News Release

UMass Amherst polymer scientists jam nanoparticles, trapping liquids in useful shapes

The advance holds promise for a wide range of different applications including in drug delivery, biosensing, fluidics, photovoltaics, encapsulation and bicontinuous media for energy applications and separations media

Peer-Reviewed Publication

University of Massachusetts Amherst

AMHERST, Mass. – Sharp observation by doctoral student Mengmeng Cui in Thomas Russell's polymer science and engineering laboratory at the University of Massachusetts Amherst recently led her to discover how to kinetically trap and control one liquid within another, locking and separating them in a stable system over long periods, with the ability to tailor and manipulate the shapes and flow characteristics of each.

Russell, her advisor, points out that the advance holds promise for a wide range of different applications including in drug delivery, biosensing, fluidics, photovoltaics, encapsulation and bicontinuous media for energy applications and separations media.

He says, "It's very, very neat. We've tricked the system into remaining absolutely fixed, trapped in a certain state for as long as we like. Now we can take a material and encapsulate it in a droplet in an unusual shape for a very long time. Any system where I can have co-continuous materials and I can do things independently in both oil and water is interesting and potentially valuable."

Cui, with Russell and his colleague, synthetic chemist Todd Emrick, report their findings in the current issue of Science.

Russell's lab has long been interested in jamming phenomena and kinetically trapped materials, he says. When Cui noticed something unusual in routine experiments, rather than ignore it and start again she decided to investigate further. "This discovery is really a tribute to Cui's observational skills," Russell notes, "that she recognized this could be of importance."

Specifically, the polymer scientists applied an electric field to a system with two liquids to overcome the weak force that stabilizes nanoparticle assemblies at interfaces. Under the influence of the external field, a spherical drop changes shape to an ellipsoid with increased surface area, so it has many more nanoparticles attached to its surface.

When the external field is released, the higher number of surface nanoparticles jam the liquid system, stopping nanoparticle movement like Friday afternoon gridlock on an exit ramp or sand grains stuck in an hourglass, Russell explains. In its jammed state, the nanoparticle-covered droplet retains its ellipsoid shape and still carries many more nanoparticles on its surface, disordered and liquid-like, than it could as a simple spherical drop. This new shape can be permanently fixed. Cui, Russell and Emrick also accomplished the jamming using a mechanical method, stirring.

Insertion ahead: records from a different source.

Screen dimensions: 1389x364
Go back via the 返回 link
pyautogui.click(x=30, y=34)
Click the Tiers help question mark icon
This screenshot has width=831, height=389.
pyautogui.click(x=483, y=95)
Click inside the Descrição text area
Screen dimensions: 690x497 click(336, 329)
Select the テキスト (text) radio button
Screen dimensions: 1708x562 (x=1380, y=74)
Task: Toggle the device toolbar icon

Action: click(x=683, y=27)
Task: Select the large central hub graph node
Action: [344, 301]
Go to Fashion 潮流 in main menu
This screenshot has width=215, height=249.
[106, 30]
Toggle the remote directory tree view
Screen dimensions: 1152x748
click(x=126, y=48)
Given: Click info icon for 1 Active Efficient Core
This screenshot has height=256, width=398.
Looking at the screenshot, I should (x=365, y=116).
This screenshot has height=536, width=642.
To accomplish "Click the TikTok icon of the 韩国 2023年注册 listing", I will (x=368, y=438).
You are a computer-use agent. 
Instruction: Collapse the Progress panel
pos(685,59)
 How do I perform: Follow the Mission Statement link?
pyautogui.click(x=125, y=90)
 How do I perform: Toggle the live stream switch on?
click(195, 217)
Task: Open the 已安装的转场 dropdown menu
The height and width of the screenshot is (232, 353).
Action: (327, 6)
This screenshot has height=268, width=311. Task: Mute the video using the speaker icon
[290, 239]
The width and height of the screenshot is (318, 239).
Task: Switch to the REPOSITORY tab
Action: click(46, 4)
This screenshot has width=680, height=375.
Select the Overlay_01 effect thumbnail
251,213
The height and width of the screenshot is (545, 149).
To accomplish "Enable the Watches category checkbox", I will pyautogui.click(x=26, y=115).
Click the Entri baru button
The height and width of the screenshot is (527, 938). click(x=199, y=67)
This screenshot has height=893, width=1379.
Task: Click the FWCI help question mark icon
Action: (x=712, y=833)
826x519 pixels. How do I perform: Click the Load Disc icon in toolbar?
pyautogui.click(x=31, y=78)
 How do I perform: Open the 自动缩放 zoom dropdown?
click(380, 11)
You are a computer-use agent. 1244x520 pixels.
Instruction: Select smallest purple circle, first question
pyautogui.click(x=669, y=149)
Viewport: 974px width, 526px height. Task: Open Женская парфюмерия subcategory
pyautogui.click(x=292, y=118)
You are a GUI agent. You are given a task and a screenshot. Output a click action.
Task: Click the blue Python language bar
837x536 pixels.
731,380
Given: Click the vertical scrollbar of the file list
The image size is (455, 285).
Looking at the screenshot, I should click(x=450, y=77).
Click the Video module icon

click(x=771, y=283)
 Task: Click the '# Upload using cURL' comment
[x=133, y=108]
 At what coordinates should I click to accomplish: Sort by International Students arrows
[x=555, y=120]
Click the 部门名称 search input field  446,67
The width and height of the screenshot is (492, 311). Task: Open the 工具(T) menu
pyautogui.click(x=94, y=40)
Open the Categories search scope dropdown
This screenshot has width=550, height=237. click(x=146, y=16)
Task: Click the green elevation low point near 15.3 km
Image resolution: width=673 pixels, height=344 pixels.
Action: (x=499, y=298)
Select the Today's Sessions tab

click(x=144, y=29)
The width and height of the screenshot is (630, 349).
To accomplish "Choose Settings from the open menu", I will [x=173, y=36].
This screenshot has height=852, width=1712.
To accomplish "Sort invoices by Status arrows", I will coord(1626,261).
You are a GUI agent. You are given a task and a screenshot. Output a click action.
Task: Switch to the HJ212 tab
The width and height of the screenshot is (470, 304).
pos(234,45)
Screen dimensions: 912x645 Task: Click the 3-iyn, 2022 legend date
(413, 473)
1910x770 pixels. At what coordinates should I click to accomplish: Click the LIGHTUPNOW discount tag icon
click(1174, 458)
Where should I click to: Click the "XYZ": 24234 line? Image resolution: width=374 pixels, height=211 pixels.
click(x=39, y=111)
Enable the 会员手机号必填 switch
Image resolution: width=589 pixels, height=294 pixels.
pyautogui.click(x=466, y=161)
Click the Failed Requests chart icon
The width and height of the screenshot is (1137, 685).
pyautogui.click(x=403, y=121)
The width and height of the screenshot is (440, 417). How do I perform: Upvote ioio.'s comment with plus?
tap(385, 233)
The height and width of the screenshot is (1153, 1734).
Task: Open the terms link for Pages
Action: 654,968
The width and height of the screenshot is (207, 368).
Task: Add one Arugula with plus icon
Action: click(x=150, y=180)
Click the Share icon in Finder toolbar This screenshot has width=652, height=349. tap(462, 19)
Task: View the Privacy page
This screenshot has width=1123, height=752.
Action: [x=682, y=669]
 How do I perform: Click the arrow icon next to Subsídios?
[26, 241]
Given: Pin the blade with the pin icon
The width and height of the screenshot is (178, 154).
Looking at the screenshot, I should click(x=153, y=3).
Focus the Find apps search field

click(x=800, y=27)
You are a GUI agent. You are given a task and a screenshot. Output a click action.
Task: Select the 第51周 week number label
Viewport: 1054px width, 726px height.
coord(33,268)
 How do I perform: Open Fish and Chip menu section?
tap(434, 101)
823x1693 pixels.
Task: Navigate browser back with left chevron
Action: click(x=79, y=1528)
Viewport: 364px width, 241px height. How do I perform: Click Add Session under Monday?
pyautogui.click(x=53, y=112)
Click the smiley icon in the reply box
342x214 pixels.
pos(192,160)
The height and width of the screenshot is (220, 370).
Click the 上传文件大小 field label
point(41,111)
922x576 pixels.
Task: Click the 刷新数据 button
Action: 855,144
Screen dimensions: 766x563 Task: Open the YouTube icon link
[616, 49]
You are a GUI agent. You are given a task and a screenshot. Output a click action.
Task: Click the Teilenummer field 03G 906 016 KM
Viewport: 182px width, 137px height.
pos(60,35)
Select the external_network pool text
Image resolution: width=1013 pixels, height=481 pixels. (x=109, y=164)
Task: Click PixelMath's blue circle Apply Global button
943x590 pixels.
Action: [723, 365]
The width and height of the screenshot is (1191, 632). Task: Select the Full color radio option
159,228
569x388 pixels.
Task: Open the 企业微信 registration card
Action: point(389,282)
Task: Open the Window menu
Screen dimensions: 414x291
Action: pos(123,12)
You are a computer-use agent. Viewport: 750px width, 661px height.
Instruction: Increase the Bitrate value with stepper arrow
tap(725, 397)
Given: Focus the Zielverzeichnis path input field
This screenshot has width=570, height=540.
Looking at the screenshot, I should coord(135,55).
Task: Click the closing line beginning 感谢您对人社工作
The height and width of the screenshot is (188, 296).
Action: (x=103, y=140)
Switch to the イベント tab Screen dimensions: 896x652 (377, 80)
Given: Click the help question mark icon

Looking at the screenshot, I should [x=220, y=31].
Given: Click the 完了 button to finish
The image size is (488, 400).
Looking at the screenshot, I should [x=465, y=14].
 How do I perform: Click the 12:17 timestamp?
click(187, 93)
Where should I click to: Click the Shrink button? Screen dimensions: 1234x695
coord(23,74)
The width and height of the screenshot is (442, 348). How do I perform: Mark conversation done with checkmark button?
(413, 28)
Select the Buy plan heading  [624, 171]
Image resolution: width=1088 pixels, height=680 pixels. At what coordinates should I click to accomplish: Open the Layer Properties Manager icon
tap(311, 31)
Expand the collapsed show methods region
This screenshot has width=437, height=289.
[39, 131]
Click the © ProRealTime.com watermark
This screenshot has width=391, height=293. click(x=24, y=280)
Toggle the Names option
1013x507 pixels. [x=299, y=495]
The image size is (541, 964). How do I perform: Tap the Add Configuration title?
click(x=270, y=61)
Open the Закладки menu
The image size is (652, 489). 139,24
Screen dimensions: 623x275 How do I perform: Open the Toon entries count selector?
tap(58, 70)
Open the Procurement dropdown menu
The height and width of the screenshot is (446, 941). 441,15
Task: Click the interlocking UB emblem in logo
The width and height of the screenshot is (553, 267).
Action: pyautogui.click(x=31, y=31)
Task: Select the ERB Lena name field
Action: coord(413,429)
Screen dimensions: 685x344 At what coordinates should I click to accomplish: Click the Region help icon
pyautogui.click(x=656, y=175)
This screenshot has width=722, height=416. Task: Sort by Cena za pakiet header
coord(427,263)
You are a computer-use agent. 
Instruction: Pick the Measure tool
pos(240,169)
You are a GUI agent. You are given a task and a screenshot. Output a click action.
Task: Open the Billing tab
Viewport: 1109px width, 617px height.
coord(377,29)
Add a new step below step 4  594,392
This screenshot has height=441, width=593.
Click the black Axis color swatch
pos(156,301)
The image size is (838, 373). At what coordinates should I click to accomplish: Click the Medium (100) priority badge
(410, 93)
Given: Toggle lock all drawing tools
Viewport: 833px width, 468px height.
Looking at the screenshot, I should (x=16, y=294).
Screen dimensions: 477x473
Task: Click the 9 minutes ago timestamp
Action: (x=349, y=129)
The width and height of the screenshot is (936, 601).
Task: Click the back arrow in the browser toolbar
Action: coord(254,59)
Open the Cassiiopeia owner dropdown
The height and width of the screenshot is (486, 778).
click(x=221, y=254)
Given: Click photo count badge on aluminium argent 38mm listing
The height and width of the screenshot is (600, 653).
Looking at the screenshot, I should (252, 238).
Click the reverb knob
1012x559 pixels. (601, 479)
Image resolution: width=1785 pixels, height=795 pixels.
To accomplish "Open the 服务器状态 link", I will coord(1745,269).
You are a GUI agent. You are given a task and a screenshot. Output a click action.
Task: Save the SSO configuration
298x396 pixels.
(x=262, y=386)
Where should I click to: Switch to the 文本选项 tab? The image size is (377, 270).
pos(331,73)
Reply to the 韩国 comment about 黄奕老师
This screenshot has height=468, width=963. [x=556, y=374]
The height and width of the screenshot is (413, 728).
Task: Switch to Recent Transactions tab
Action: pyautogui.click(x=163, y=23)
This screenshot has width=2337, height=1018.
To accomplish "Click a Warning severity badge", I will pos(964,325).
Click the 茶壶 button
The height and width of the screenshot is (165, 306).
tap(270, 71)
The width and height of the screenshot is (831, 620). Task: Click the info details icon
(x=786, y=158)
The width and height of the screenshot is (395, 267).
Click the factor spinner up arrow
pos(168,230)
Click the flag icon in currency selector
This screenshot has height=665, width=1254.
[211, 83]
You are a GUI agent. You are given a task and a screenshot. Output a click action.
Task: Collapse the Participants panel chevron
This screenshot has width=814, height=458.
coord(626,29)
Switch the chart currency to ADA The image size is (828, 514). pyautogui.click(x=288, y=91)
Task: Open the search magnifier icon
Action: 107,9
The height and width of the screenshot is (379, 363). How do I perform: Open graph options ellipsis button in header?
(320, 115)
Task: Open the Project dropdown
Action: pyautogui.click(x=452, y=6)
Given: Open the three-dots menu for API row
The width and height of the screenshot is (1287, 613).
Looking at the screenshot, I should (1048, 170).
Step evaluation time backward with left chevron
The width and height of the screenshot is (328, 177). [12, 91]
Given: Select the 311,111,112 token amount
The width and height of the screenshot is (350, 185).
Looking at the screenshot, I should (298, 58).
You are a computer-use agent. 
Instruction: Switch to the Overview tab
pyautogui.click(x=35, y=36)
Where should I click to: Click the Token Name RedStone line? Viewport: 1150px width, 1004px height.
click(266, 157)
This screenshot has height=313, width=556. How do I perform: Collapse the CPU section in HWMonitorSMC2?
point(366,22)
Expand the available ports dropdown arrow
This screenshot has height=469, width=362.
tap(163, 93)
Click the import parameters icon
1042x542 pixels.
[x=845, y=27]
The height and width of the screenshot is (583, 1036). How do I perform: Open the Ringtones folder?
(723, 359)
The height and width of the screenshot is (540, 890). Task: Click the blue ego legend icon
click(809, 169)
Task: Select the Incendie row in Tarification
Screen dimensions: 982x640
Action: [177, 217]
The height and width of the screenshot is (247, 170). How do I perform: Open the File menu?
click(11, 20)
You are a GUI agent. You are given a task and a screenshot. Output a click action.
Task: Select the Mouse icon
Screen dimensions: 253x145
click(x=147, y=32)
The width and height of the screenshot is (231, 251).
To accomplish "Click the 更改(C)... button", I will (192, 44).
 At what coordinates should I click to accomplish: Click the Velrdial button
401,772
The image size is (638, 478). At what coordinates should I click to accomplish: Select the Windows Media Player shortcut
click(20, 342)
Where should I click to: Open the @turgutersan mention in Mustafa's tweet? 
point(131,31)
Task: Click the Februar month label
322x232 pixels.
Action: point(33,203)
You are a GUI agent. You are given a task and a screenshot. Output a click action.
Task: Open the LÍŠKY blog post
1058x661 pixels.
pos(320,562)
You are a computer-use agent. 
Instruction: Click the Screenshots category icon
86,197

By generating these jammed nanoparticle surfactants at interfaces, fluid drops of arbitrary shape and size can be stabilized opening applications in fluidics, encapsulation and bicontinuous media for energy applications. Further stabilization is realized by replacing monofunctional ligands with difunctional ones that cross-link the assemblies, the authors note. The ability to generate and stabilize liquids with a prescribed shape poses opportunities for reactive liquid systems, packaging, delivery and storage.